For many in Georgia, like Alexander Rondeli, the president of the Georgian Foundation for Strategic and International Studies, Cheney's visit signifies not only American support for Georgia's independence, but protection from further Russian attack.
"It's a sign of good will of American nation, and it's a sign of American support to a small country bordering gangster Russia," Rondeli says.
A Place In NATO?
Senior American officials have already visited Georgia to pledge humanitarian aid and financial backing for reconstruction, but Georgian President Mikhail Saakashvili and many others here want more. They want a fast track to membership in the NATO alliance, and short of that, Rondeli says, they want the U.S. to pledge protection.
"We are sure that the United States will try to protect us through collective security system, or maybe it will be bilateral. Who knows?" Rondeli says.
Earlier this year at a NATO summit in Romania, President Bush urged NATO membership for Georgia, but there was opposition to that among European allies — France and Germany in particular.
Then-Russian President Vladimir Putin warned NATO that Moscow would look on NATO membership for Georgia and Ukraine — also a candidate — as a military threat.
During the short war in August, Russian tanks and armor smashed Georgia's small army and, for the moment, Georgia is utterly defenseless. Putin and the current Russian president, Dmitri Medvedev, say that the U.S. is secretly smuggling arms to Georgia through ships bringing humanitarian aid.
The U.S. has denied this, but there are those in Georgia who hope that it's true.
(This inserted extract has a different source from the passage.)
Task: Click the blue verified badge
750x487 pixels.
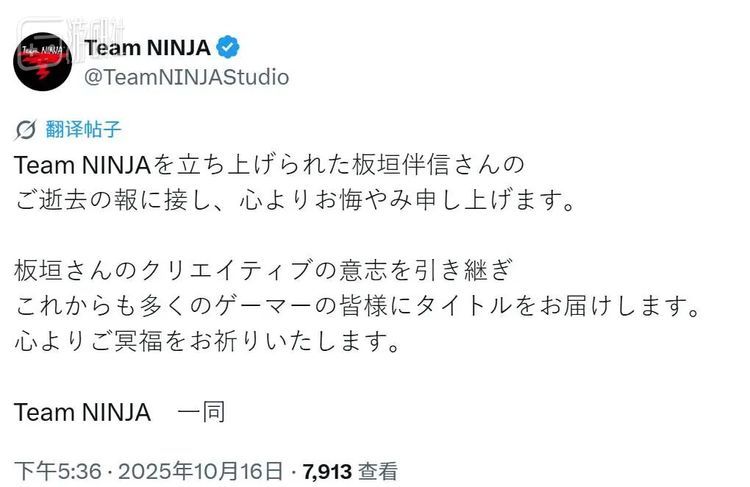Action: (x=229, y=46)
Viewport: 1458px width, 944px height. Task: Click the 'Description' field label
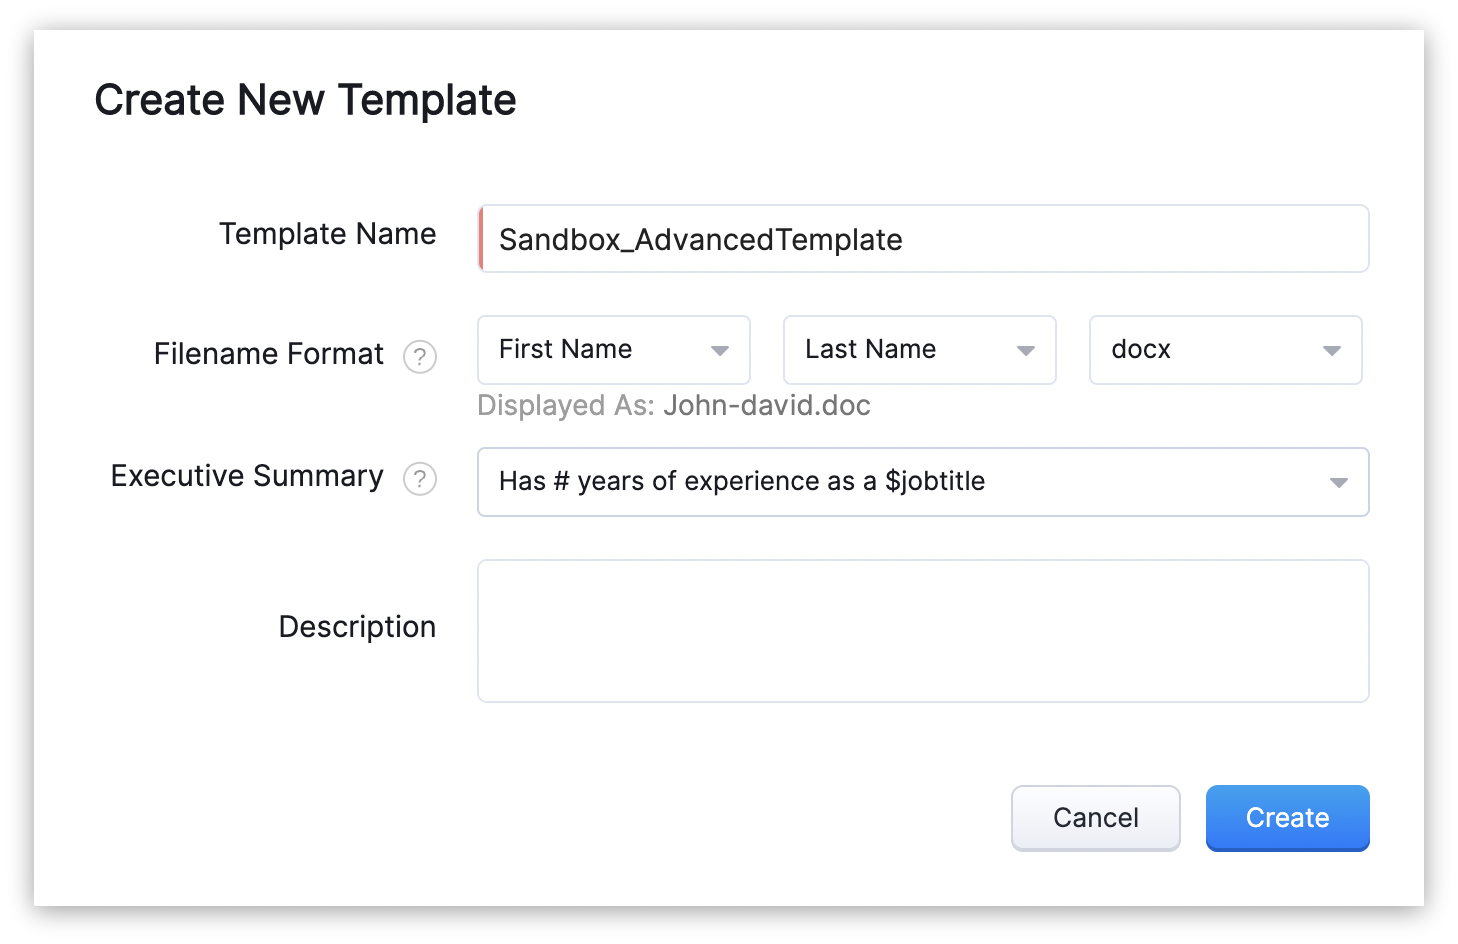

"I hope the vice president is bringing a package here that will help rebuild Georgia — including its military — supply it with the right kind of weapons, including anti-aircraft weapons, and start pushing for a membership action plan in NATO," says David Smith, an American living in Tbilisi and director of the Georgian Security Analysis Center. He is an occasional adviser to the Georgian government.
Strength Among The People
Although Georgia was unable to stand up to the Russian military, political and patriotic spirits have only been strengthened. On Monday, hundreds of thousands of people poured into the streets of Tbilisi and other towns and villages, chanting "Georgia yes, Russia no."
"This is a demonstration that Georgian people want freedom," one supporter says. "Georgian people don't want Russia, and we want freedom."
Many people in the crowd believe that the U.S. will come to the country's aid, but it is far from clear how realistic that expectation is — what the U.S. is willing to risk, if anything, to challenge Russia's action in Georgia.
Rondeli concedes this lack of realism in Georgia today.
"Well, maybe it's not very realistic, but we Georgians are not very realistic," Rondeli says. "If we were very realistic, we wouldn't fight Russians and we would pull back. ... When you are sometimes just struggling for survival, sometimes you are not very realistic."
Smith argues that the Russian military move against Georgia was the first battle in a potentially much wider conflict.
"This is a war against the post-1991 world order, and the Russians perceive that as an order dominated by the United States, by NATO and the European Union," Smith says. "This is a war on that order, and we had better wake up and understand what it is."
This is a view many in Georgia hold, but there is little accord in Europe and the U.S. about whether it is true, and even less agreement what to do about it, if it is.